For that reason, many MPs believe the eventual meaning of May losing her “meaningful” vote is a general election. The constitutional mechanism by which this might be triggered is uncertain. The Fixed-term Parliaments Act narrows the range of circumstances in which Commons defeats can lead to government dissolutions. It is no longer simply a question of declaring crucial votes to be “matters of confidence.” But, as May herself demonstrated when she called a snap election last year, there are ways to unfix fixed terms. There is a view around the Labour leadership that somewhere in the dense forest of potential Brexit calamities, visible on the near horizon, is a pathway to power for Jeremy Corbyn.

And in that prospect is found the prime minister's best hope for survival.
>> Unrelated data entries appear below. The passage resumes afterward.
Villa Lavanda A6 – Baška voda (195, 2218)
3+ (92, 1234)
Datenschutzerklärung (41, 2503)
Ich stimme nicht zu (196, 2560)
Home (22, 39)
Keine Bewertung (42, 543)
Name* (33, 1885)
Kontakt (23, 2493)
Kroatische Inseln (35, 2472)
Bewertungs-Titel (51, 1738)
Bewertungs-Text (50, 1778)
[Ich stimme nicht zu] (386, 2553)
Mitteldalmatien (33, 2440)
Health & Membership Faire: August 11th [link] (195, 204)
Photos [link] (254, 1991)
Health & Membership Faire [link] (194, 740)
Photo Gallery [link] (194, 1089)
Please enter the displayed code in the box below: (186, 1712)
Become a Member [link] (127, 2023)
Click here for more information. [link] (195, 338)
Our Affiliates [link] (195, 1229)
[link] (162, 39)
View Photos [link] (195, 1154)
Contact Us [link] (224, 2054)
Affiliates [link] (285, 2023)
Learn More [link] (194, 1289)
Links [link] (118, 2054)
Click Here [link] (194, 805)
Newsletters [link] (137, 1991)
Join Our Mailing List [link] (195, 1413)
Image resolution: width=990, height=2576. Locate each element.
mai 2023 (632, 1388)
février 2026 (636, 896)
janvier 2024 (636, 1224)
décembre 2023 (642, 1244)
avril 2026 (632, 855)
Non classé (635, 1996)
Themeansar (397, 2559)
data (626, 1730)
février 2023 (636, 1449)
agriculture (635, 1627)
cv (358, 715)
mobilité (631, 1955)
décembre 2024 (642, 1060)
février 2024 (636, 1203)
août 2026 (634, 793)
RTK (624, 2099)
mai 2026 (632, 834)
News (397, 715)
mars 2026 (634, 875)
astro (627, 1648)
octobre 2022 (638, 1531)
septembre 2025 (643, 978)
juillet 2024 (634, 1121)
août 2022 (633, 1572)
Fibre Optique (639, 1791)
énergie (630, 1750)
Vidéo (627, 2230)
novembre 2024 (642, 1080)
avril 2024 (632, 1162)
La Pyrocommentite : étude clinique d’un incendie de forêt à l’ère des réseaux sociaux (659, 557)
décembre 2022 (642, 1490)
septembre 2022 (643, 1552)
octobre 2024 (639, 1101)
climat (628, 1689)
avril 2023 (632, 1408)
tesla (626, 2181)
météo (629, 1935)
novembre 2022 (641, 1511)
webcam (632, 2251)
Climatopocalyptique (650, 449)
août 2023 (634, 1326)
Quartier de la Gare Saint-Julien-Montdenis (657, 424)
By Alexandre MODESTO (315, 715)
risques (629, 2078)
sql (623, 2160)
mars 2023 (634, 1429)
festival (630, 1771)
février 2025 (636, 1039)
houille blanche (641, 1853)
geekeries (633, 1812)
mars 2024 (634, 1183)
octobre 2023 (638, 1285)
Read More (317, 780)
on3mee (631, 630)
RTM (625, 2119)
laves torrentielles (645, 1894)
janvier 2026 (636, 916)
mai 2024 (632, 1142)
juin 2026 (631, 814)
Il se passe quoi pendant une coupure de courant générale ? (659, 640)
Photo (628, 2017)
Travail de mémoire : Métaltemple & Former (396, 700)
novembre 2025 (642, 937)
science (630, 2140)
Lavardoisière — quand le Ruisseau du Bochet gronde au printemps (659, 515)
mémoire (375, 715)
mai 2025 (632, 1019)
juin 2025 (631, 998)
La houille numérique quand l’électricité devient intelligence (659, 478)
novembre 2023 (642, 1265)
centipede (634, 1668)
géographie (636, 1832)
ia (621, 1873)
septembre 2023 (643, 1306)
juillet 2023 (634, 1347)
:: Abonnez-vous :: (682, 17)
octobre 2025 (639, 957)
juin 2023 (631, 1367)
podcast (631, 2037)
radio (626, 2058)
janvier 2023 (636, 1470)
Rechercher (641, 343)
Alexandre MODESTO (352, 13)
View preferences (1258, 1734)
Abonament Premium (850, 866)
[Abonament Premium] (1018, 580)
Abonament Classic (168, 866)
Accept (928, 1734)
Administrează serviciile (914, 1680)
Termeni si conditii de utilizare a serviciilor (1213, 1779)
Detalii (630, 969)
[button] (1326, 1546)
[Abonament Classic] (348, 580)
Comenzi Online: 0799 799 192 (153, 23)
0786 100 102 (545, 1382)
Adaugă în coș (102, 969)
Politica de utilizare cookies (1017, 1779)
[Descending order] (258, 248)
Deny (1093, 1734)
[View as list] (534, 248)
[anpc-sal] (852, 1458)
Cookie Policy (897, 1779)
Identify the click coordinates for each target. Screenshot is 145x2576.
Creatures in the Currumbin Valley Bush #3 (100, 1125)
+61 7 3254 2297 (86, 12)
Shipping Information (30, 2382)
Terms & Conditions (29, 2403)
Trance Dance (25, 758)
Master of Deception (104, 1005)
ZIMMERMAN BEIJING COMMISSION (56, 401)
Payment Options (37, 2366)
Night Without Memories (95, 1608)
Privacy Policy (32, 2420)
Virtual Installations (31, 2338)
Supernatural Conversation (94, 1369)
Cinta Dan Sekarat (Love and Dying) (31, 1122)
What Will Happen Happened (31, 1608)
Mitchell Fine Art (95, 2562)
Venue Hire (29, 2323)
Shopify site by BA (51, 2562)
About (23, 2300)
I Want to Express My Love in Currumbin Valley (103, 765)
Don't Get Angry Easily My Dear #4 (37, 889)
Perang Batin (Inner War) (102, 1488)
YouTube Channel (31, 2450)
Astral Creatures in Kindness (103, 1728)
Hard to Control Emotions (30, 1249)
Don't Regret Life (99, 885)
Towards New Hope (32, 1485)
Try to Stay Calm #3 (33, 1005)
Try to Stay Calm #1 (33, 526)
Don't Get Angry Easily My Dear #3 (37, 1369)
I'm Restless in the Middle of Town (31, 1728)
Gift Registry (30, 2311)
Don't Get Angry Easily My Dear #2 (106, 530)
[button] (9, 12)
There are many Tory MPs who dislike Brexit in general and May's version of it in particular. But few among those rebels are so hostile to their leader that they would be willing to defenestrate her if doing so might hasten a Labour government. There are moderate Labour MPs who feel pretty much the same way about the undesirability of putting their own leader into Downing Street. The Lords amendment to the Withdrawal Bill is designed to remove, or at least substantially reduce the hazard of Britain crashing out of the EU without a deal. But that doesn't eliminate the hazard—as Conservatives see it—of crashing out of western-style liberal market capitalism under a Corbyn government.

So the “meaningful vote” in autumn is shaping up to be a huge, high-stakes, constitutionally opaque game of chicken. On one side is a government, presenting a deal it knows to be suboptimal, having run out of time to get a better one. May's offer is highly unlikely to contain detail about the long-term trading arrangements. Those will be sketched in a “political declaration” to be fleshed out in the 21-month post-exit transition phase. On the other side are MPs who hate the deal but dread the consequences of wrecking it.

And this game will be conducted in a great fog of ignorance. No-one will know for sure what becomes of Brexit if May is defeated, but no-one will be able to say for sure what Brexit will do to Britain if she succeeds. The vote will be on the terms of withdrawal in 2019 and aspirations to make something better of the future, due for arrival some time around 2021, when the security of EU membership will already have been withdrawn. MPs might win clarity over the meaning of a meaningful vote on Brexit but without knowing what the Brexit they are voting on itself really means.